-- start of Source extract --

Per-rdtgroup files kmode_cpus and kmode_cpus_list scope the binding
to a subset of online CPUs without unbind/rebind churn. They are
visible only on the group that is currently the active kernel-mode
binding.
The arch hooks (resctrl_arch_get_kmode_support,
resctrl_arch_configure_kmode) keep the fs/resctrl layer arch-neutral.
Only AMD PLZA is wired up here; Intel and ARM can add their own
support later by implementing the hooks.
Layout
======
01-02 x86: PLZA CPU feature + MSR/data-structure plumbing.
03-05 fs/resctrl + x86: kmode data structures, arch hooks, and
population of supported modes.
06-08 fs/resctrl: global kmode config, info/kernel_mode read/write
and documentation.
09 fs/resctrl: reset the binding when the bound rdtgroup is
removed.
10-12 fs/resctrl: per-rdtgroup kmode_cpus[_list] - expose, gate
visibility on the bound group, and allow incremental writes.
Examples
========
(See Documentation/filesystems/resctrl.rst, "kernel_mode" and
"kmode_cpus" sections, for the full UAPI.)
# Mount resctrl
# mount -t resctrl resctrl /sys/fs/resctrl
# cd /sys/fs/resctrl
# Read the supported modes. The active mode is bracketed and reports
# the bound "<ctrl>/<mon>/" group; other supported modes report
# ":group=none" because nothing is bound to them.
# cat info/kernel_mode
[inherit_ctrl_and_mon:group=//]
global_assign_ctrl_inherit_mon_per_cpu:group=none
global_assign_ctrl_assign_mon_per_cpu:group=none
# Create a CTRL_MON group plus a MON child and bind both the kernel
# CLOSID and RMID to them.
# mkdir ctrl1
# mkdir ctrl1/mon_groups/mon1
# echo "global_assign_ctrl_assign_mon_per_cpu:group=ctrl1/mon1/" \
> info/kernel_mode
# cat info/kernel_mode
inherit_ctrl_and_mon:group=none
global_assign_ctrl_inherit_mon_per_cpu:group=none
[global_assign_ctrl_assign_mon_per_cpu:group=ctrl1/mon1/]
# kmode_cpus and kmode_cpus_list are visible only on the bound group.
# ls ctrl1/kmode_cpus*
ctrl1/kmode_cpus ctrl1/kmode_cpus_list
# Restrict the binding to a CPU subset; the write is incremental.
# echo 0-3 > ctrl1/kmode_cpus_list
# cat ctrl1/kmode_cpus
f
# cat ctrl1/kmode_cpus_list
0-3
# Empty masks are rejected; use info/kernel_mode to reset to
# "every online CPU".

-- end of Source extract --
-- start of Data records --

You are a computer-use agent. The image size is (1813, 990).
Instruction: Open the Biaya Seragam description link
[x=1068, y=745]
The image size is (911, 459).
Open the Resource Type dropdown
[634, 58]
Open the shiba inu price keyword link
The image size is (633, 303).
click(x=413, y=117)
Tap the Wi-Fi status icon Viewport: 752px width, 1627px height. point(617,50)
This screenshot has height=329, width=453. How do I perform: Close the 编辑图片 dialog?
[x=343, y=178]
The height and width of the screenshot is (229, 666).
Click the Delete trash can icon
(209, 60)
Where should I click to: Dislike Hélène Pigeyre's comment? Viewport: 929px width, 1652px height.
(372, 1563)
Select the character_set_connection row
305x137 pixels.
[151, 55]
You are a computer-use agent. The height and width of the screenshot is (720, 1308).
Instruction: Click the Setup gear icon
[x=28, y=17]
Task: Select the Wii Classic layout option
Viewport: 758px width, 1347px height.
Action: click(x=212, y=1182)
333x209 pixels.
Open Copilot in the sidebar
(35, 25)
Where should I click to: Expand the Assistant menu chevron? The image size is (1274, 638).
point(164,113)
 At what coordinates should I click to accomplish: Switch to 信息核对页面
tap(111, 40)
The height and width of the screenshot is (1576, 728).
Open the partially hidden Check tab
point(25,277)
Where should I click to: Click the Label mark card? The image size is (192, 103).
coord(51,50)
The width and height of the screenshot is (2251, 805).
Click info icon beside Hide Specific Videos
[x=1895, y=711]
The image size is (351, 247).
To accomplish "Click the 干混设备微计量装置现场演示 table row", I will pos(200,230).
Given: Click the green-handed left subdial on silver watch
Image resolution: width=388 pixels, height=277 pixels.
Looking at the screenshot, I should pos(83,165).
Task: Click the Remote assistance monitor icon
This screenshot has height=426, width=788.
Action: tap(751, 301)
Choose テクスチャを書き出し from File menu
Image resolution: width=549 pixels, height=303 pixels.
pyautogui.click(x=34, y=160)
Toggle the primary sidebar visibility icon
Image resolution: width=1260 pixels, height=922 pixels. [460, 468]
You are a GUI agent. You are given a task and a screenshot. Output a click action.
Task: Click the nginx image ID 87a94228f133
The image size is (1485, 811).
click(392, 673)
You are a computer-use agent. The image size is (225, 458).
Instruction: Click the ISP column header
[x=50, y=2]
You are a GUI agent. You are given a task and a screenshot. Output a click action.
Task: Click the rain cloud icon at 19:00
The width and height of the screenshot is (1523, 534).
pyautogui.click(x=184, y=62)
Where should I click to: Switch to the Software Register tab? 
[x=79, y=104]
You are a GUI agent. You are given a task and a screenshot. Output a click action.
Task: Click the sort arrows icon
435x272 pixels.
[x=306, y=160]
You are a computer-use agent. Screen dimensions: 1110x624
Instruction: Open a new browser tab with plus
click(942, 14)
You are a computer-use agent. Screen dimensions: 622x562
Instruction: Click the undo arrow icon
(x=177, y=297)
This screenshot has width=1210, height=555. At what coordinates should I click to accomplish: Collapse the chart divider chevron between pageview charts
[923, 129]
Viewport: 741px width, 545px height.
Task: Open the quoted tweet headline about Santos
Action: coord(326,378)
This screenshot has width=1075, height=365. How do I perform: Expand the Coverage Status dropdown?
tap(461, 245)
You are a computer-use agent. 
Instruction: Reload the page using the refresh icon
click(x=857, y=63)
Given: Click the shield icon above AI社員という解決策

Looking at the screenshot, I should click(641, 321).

-- end of Data records --

Work instructions:
• a. Which modes does the info/kernel_mode output in the resctrl kernel-mode text list as supported?
• b. Carry on with the resctrl kernel-mode text from the point where it ends.

Outputs:
• a.
- inherit_ctrl_and_mon
- global_assign_ctrl_inherit_mon_per_cpu
- global_assign_ctrl_assign_mon_per_cpu

• b.
# echo "" > ctrl1/kmode_cpus_list
bash: echo: write error: Invalid argument
# cat info/last_cmd_status
Empty mask not allowed; use info/kernel_mode to unbind
# Disable kernel-mode steering (back to inherit, default group).
# echo "inherit_ctrl_and_mon" > info/kernel_mode
Tested on AMD with PLZA; the generic bits build clean on x86 without
PLZA support and are no-ops at runtime.
Changelog
=========
v3:
- Generalise the layer beyond AMD: rename "PLZA mode" to "kernel
mode" (kmode) in code, sysfs, and Documentation. The public
interface is now info/kernel_mode and per-group kmode_cpus[_list].
- info/kernel_mode UAPI cleanups: ":group=none" instead of
":group=uninitialized"; designated initialisers + static_assert
for the mode-name table; strim() the input; clearer error
messages via last_cmd_status.
- kmode_cpus / kmode_cpus_list:
* 0010 exposes them read-only on every group.
* 0011 toggles their visibility via kernfs_show() so they
appear only on the rdtgroup currently bound to the active
kernel mode.
* 0012 (new) makes them writable: incremental
enable/disable deltas via resctrl_arch_configure_kmode(),
empty masks rejected with -EINVAL ("use info/kernel_mode
to unbind"), offline CPUs rejected, defensive -EBUSY for
stale fds opened before an info/kernel_mode rebind.
- 0009: reset the binding when the bound rdtgroup is removed,
instead of leaving stale state.
- Kerneldoc/comment cleanups across the series; Documentation
updated alongside the UAPI changes.
v2:
This is similar to RFC with new proposal. Names of the some interfaces
are not final. Lets fix that later as we move forward.
Separated the two features: Global Bandwidth Enforcement (GLBE) and
Privilege Level Zero Association (PLZA).
This series only adds support for PLZA.
Used the name of the feature as kmode instead of PLZA. That can be changed as well.
Tony suggested using global variables to store the kernel mode
CLOSID and RMID. However, the kernel mode CLOSID and RMID are
coming from rdtgroup structure with the new interface. Accessing
them requires holding the associated lock, which would make the
context switch path unnecessarily expensive. So, dropped the idea.
https://lore.kernel.org/lkml/aXuxVSbk1GR2ttzF@agluck-desk3/
Let me know if there are other ways to optimize this.
Patch 1: Data structures and arch hook: Add resctrl_kmode,
resctrl_kmode_cfg, kernel-mode bits, and resctrl_arch_get_kmode_cfg()
for generic resctrl kernel mode (e.g. PLZA).
Patch 2: Implement resctrl_arch_get_kmode_cfg() on x86, add global resctrl_kcfg
and resctrl_kmode_init() to set default kmode.
Patch 3: Add info/kernel_mode and resctrl_kernel_mode_show() to list supported
kernel modes and show the current one in brackets.
Patch 4: Add x86 PLZA support and boot option rdt=plza.
Patch 5: Add supported modes from CPUID.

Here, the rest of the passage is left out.